Flaming Zeppelins Read online

Page 18


  Twain looked. The Martian machines were running through the water toward them. And they were running fast. Twain could see at least five machines. White foam splashed up around the legs of the machines. One of them stumbled, fell, disappeared beneath the water, rose up again and continued its pursuit.

  “This way, we can keep watch on what’s behind us,” Verne said. “The good thing is, they are behind us.”

  “They’re catching up,” Twain said.

  “Yes,” Verne said. “They are fast. But, can they manage the deep water?”

  As if in answer, out of the heads of the machines came the hot rays. The beams hit all around Verne’s racing craft, and where they hit, the water steamed and hissed.
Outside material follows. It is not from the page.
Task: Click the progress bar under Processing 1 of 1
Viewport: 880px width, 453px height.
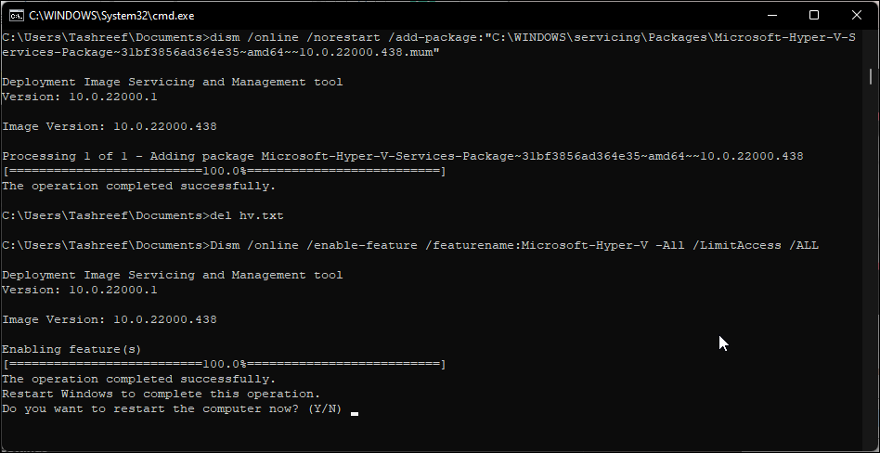Action: point(224,171)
  “They may not need to catch us,” Twain said, looking into the relay mirror. “They can boil us in here like sardines in a can.”
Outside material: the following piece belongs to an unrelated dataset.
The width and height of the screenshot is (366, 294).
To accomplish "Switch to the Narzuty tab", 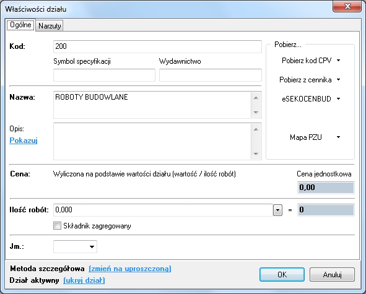I will click(x=50, y=25).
  “I hardly think we would boil, sir,” Passepartout said. “I think we would explode.”

  OKAY. THERE’S NO SOUP. BUT SARDINES WERE MENTIONED. DO WE POSSIBLY HAVE ANY OF THOSE? ANY KIND OF FISH? I’M WRITING HERE.

  Twain patted Ned on the head. “Later, Ned. Later.”

  They went far out fast and furious, and the water grew deep, and the silver machine rode up high on the waves and dipped and reared, and finally the walking machines began to fall deep. Pretty soon the water was up to the bulk of the machines, up to the windows that showed the tentacled aliens working at the controls as desperately as one-armed paperhangers.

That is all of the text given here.